Tsc2^−/− MEFs A. or TSC-null AML cells B. were grown in soft agar and treated with DMSO, 10 μM nelfinavir (NFV), 2 μM salinomycin (Sal) or a NFV/Sal combination for 11 days. Images of the colonies were taken and the diameters measured using Image J. The scale bar represents 50 μm. Tsc2^−/− MEFs were allowed to self-aggregate into spheroids under non-adherent conditions and were treated with DMSO, 10 μM nelfinavir (NFV) plus 2 μM salinomycin (Sal) in combination or 25 nM rapamycin (Rap), as indicated, for 96 h. DRAQ7 was added for the final 36 h to monitor cell death. DRAQ7 images were taken and quantified C.. Spheroid diameter was determined from phase contrast images taken after 96 h drug treatment and plotted against DRAQ7 staining intensity D.. Spheroids were then replated onto standard tissue culture plates and allowed to grow under drug free conditions. Images were taken every 24 h and the area of outgrowth calculated using Image J E.. The scale bar represents 200 μm. Spheroid experiments were repeated in ELT3-V3 cells (F-H). ***p<0.001, NS = not significant.

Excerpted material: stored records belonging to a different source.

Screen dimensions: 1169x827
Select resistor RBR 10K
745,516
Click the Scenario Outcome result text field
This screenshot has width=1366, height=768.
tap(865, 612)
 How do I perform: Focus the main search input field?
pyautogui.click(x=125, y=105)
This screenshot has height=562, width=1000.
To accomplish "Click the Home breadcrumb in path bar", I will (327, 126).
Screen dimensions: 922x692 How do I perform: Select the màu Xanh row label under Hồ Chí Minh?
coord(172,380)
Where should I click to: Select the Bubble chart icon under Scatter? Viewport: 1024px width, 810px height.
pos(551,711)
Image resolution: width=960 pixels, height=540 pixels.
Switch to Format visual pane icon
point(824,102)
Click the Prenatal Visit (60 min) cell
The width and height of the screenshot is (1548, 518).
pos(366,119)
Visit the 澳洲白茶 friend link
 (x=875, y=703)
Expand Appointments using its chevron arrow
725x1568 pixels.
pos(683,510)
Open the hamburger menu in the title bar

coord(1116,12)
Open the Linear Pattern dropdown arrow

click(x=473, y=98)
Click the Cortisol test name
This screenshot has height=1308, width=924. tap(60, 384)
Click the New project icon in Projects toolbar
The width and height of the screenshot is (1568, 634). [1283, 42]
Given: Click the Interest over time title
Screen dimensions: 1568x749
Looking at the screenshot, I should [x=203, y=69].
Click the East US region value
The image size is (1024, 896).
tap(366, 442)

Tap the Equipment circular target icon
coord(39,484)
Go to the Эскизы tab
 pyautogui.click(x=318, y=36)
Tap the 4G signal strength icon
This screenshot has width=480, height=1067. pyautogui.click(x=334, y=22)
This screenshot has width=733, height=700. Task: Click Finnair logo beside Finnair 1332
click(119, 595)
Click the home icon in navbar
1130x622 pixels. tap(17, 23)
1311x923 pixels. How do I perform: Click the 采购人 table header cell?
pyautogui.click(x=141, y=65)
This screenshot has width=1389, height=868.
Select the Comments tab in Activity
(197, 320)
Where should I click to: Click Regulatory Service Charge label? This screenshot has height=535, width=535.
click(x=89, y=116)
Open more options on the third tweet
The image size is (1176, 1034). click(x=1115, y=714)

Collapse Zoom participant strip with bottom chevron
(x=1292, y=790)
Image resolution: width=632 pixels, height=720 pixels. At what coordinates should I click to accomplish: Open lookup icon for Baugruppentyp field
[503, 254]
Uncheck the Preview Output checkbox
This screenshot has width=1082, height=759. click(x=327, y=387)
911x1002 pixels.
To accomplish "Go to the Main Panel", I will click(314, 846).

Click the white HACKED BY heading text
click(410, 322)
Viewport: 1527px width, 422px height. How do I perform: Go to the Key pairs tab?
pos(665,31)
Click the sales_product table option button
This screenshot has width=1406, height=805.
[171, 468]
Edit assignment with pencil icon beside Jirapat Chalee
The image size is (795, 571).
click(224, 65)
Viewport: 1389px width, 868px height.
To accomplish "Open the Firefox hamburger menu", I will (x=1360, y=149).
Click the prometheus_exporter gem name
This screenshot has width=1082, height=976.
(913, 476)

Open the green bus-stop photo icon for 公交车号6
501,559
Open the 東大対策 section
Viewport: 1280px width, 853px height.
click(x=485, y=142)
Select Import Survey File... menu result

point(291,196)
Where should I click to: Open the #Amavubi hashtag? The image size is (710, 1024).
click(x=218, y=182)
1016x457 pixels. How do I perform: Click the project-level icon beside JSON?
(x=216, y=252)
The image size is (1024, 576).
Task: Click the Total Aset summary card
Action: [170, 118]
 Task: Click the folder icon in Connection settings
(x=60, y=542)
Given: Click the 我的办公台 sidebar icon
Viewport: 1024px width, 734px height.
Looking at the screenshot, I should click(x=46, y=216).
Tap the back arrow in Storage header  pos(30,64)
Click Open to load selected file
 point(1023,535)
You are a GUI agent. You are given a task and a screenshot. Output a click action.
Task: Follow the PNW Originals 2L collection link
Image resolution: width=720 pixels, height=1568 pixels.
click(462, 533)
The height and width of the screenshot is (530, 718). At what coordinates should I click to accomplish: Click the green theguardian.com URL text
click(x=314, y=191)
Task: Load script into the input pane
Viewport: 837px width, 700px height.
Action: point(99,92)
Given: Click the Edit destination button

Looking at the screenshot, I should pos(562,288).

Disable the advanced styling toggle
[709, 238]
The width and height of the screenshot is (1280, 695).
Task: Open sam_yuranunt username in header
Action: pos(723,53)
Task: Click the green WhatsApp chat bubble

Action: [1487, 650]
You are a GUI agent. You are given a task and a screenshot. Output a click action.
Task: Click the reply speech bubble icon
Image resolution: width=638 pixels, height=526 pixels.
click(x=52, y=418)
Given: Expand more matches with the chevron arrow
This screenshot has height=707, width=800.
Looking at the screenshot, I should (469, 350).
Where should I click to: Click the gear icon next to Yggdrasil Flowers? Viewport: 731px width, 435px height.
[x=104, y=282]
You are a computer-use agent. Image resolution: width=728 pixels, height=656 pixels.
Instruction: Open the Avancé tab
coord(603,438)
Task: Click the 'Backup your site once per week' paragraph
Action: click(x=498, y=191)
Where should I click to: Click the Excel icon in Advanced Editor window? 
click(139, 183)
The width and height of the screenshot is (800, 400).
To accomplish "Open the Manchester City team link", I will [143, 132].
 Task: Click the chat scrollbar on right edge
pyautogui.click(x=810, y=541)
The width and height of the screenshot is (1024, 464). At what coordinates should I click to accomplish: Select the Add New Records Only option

Figure 6. Sporadic cancer cell lines with hyperactive mTORC1 are also sensitive to nelfinavir and salinomycin

Cell death of NCI-H460 cells was determined by flow cytometry following 48 h incubation with 20 μM nelfinavir (NFV) and/or 5 μM salinomycin (Sal), with or without 1 h rapamycin (Rap) pre-treatment A.. Cell lysates collected after 24 h treatment were analysed for mTORC1 activation (phosphorylated S6K1 and 4E-BP1) and total GADD34 levels A.. Experiments were repeated in HCT116 cells B.. *** p < 0.001.